I found this reference
ReplyDeletehttp://pocahontascofare.blogspot.com/2007/10/kitchener-stitch-tidbit-of-knitting.html
I wish the blogger had given a source for the information.
I found this
ReplyDelete"In addition to his military work, Lord Kitchener contributed to efforts on the home front. The knitted sock patterns of the day used a seam up the toe, that could rub uncomfortably against the toes. Kitchener encouraged British and American women to knit for the war effort, and contributed a sock pattern featuring a new technique for a seamless join of the toe, still known as Kitchener stitch"
This from http://en.wikipedia.org/wiki/Herbert_Kitchener,_1st_Earl_Kitchener
with footnotes referring to knitting books and blogs not what I would consider a "hard reference"
I was so excited to see Franklin in the new IK, too!
ReplyDeleteI'm not sure where I found the reference to Kitchener's sister. So far I've found most of the rest of it in posts to HistoricKnit yahoo group around January 15-17 or so, 2009. A discussion on alt.usage.english Dec2007 reported that Kitchener asked Queen Mary to organize citizens to make supplies. She set up Queen Mary's Needlework Guilds. Earliest references are to the Queen Mary toe and the Kitchener heel. There were Canadian newspaper references in Dec 1916 to Kitchener heel, and in Jan 1917 to Kitchener toe. By March 1918 the Kitchener toe was mentioned in Alaska.

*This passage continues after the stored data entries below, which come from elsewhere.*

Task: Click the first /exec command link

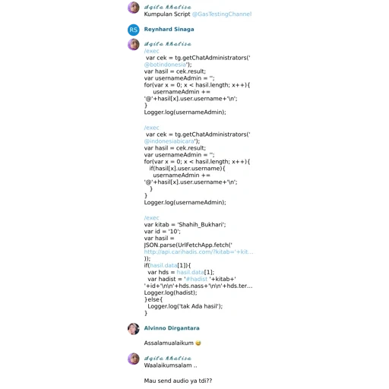Action: 151,51
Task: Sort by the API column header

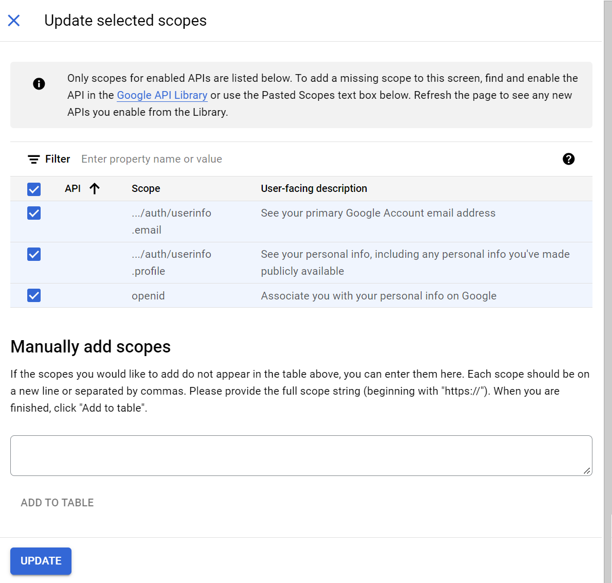Action: (x=73, y=189)
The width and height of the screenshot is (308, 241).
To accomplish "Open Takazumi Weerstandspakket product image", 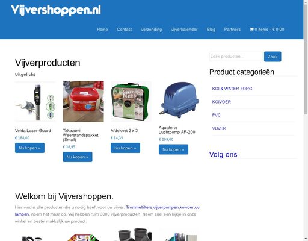I will (83, 101).
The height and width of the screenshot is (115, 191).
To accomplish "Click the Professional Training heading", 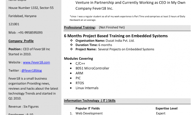I will [80, 28].
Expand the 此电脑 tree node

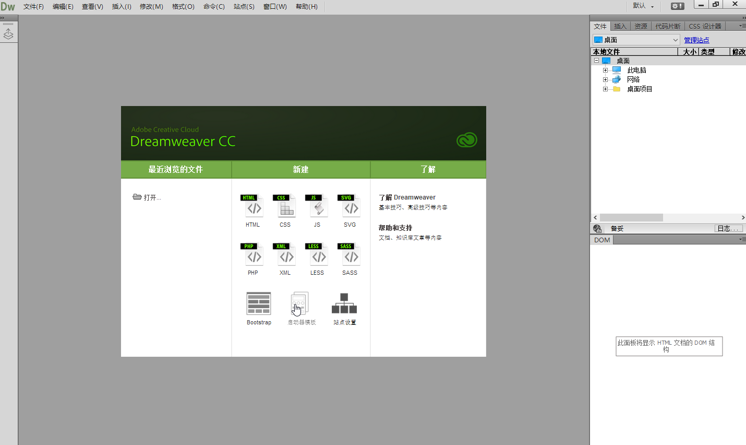pyautogui.click(x=604, y=69)
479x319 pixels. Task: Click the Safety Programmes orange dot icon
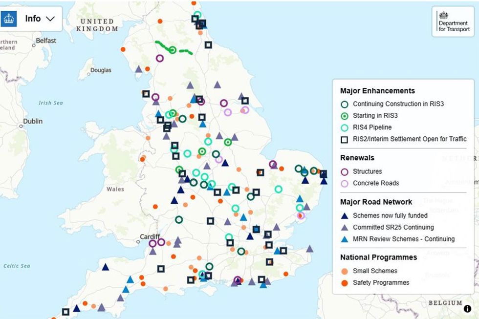[x=345, y=282]
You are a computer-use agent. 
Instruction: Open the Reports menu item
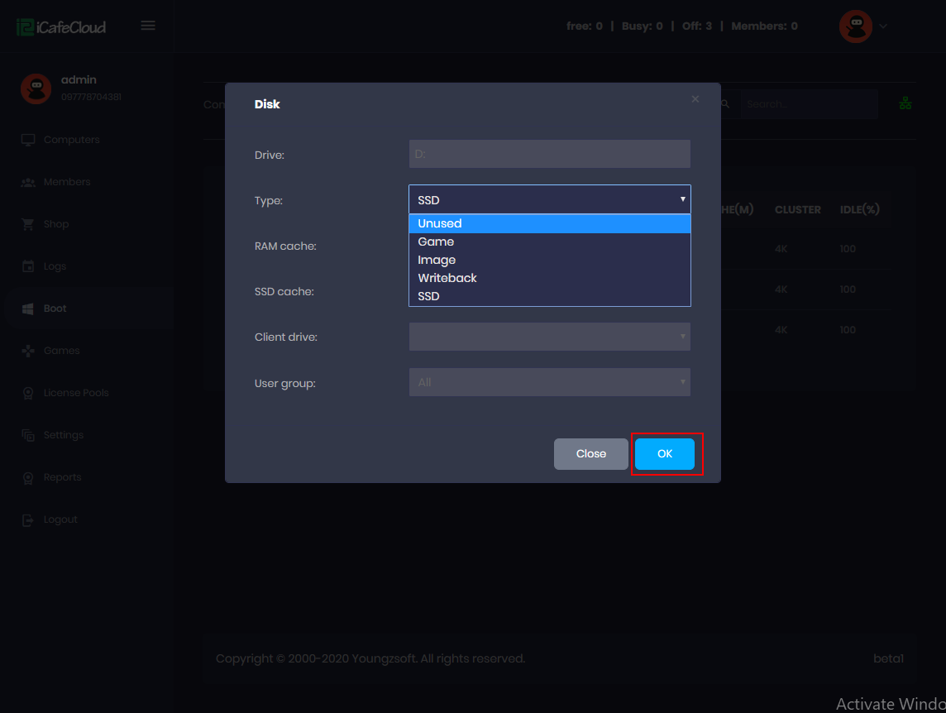pyautogui.click(x=28, y=476)
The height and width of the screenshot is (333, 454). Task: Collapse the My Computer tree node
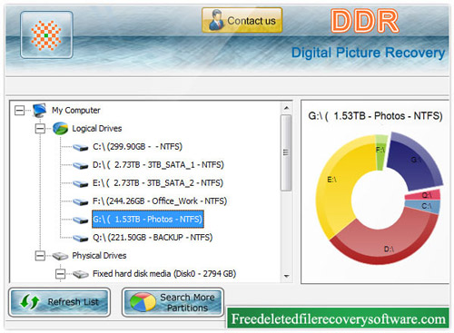pos(19,111)
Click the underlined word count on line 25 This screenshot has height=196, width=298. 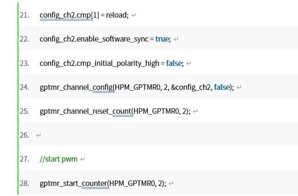tap(122, 111)
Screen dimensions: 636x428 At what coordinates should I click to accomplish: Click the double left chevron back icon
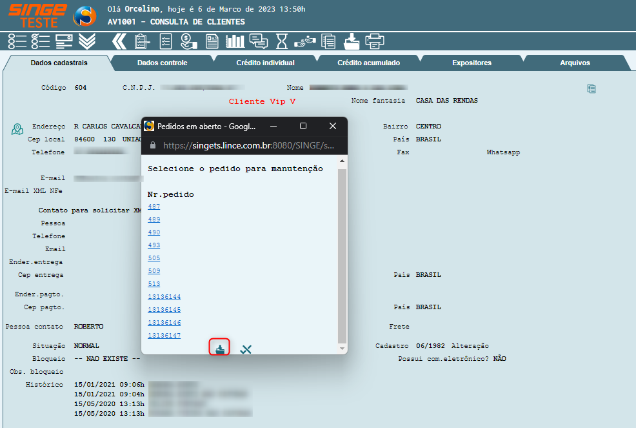tap(119, 41)
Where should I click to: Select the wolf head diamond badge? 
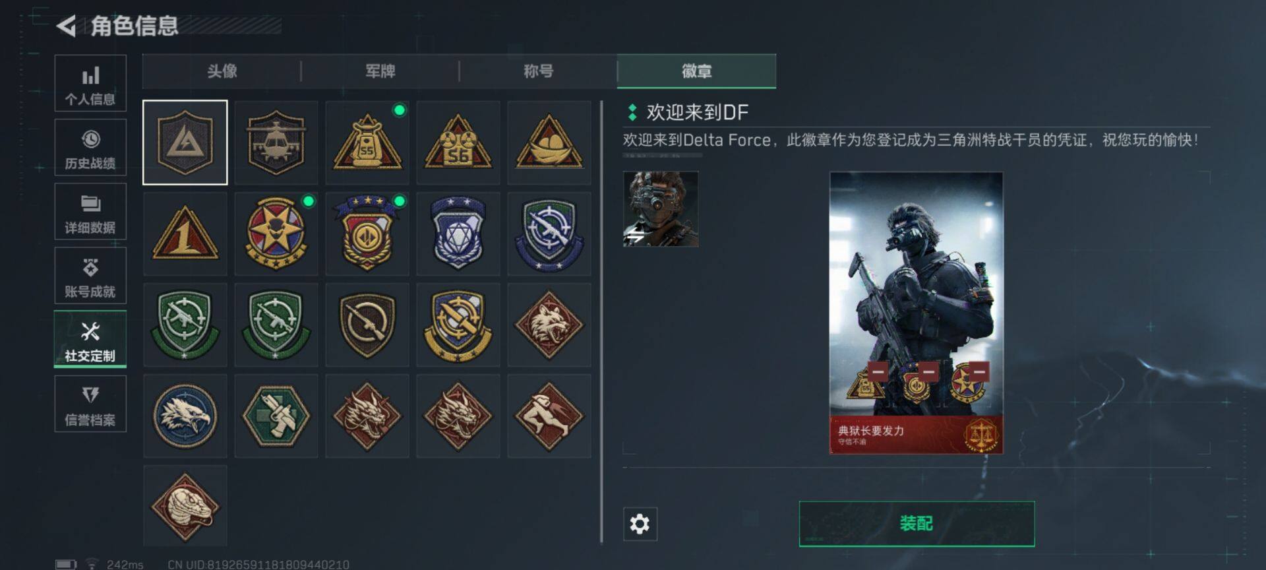pyautogui.click(x=549, y=325)
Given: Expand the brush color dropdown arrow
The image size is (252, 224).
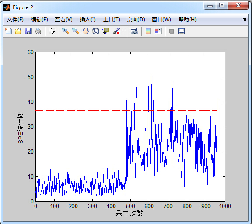Looking at the screenshot, I should click(x=124, y=31).
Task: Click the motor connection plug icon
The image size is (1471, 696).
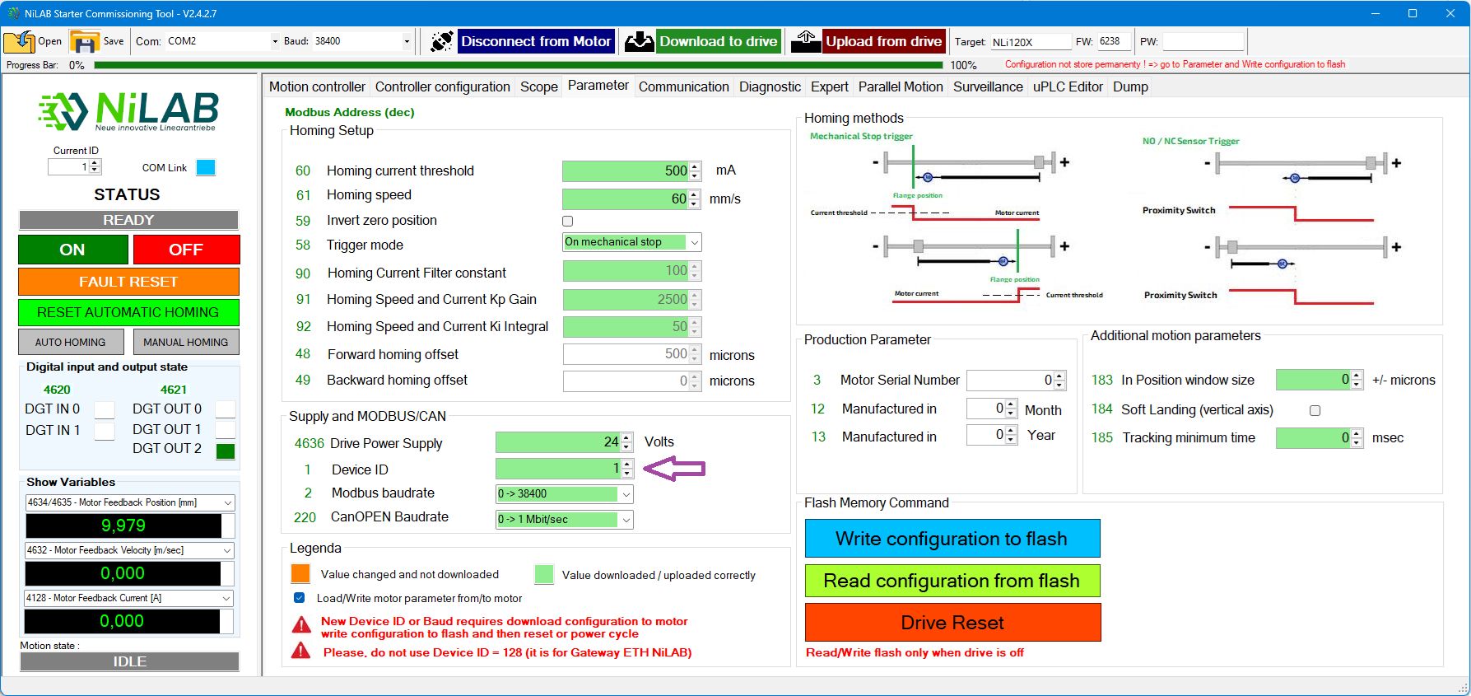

ReplyDeleteP.S. a correction: the Dec 1916 reference was in a paper read at a meeting of American Sociologists, referring to the "Queen Mary toe" and the "Kitchener heel" as being familiar to everyone. The next reference is apparently a 1917 American Red Cross pamphlet "The War-Time Manual"; in Dec 1917 a comic poem referred to the "perilous Kitchener heel". The Alaska Railroad Record newspaper gave instructions for the Kitchener toe in Dec 1917. The Toronto Star mentioned the Kitchener toe on January 17, 1918.
ReplyDeleteIn February 1918 the Alaska Railroad Record inconsistently gave a sock pattern that called it 'weaving', then in March 1918 printed the Red Cross pattern calling it a Kitchener toe.
Since many of the comments in the past (including Franklin's) were lost in an ISP problem, people who want to keep this information should copy and paste it into a document of their own.
P.P.S. The volunteer groups doing knitting were called Queen Mary's Needlework Guild, Kitchener Clubs, Patriotic Leagues, Knitting Guilds, etc. She organized them 21 August 1914.
ReplyDeleteAnd oops, it was the Toronto Globe and Mail, not the Star, Jan 17, 1918. But the Star in 1930 had a reference to it, as a pattern everyone knew "during the war" but had forgotten again.